■ What to do:
Format the lines of the rows below as a JSON list of strings, with one string per line and blank lines omitted. Leave out the pictures.

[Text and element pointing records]

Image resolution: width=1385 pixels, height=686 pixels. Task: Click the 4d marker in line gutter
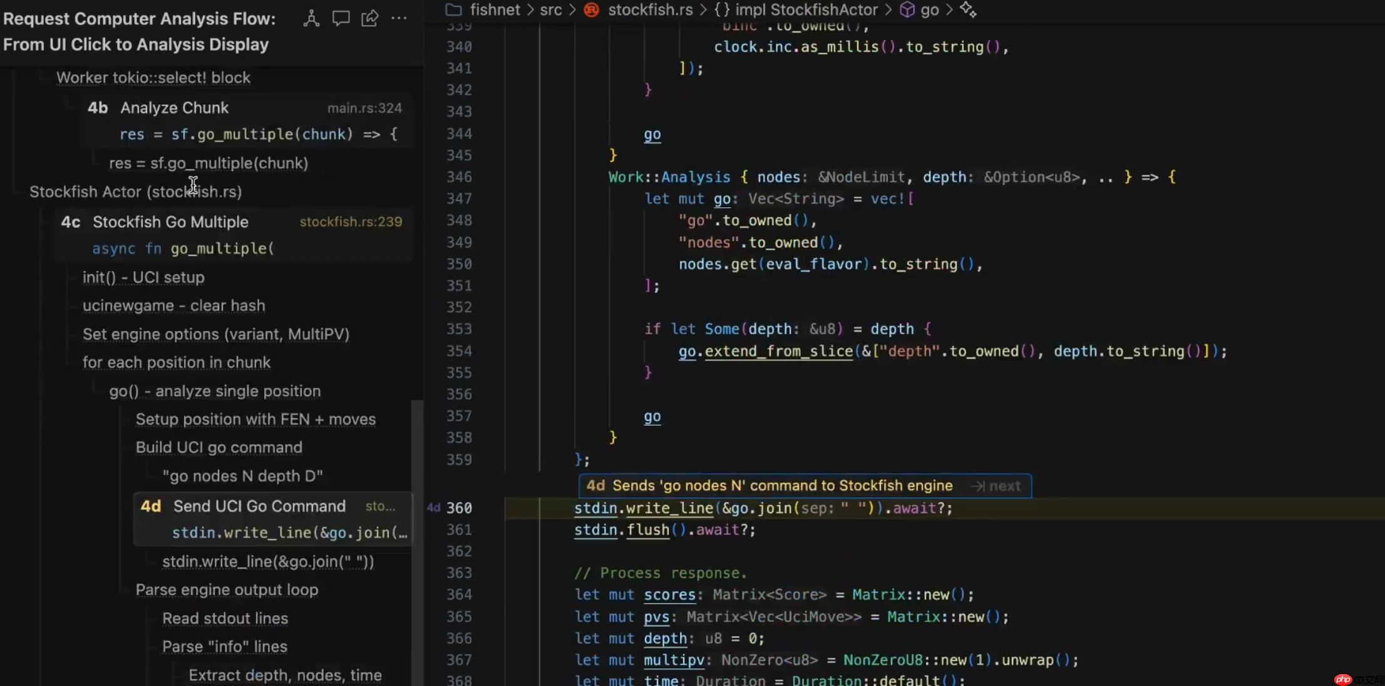433,508
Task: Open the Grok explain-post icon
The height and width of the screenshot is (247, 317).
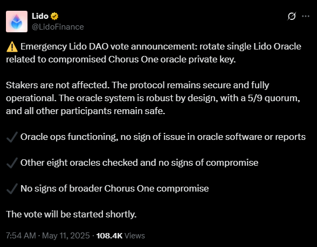Action: [292, 16]
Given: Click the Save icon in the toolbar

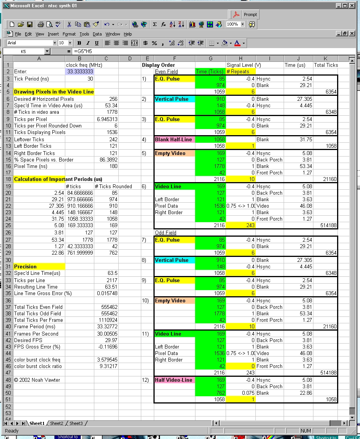Looking at the screenshot, I should (29, 24).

■ Output for this task:
[
  "Image resolution: width=1385 pixels, height=686 pixels. Task: Click the 4d marker in line gutter",
  "433,508",
  "Task: Open the Grok explain-post icon",
  "The height and width of the screenshot is (247, 317).",
  "Action: [292, 16]",
  "Given: Click the Save icon in the toolbar",
  "Looking at the screenshot, I should (29, 24)."
]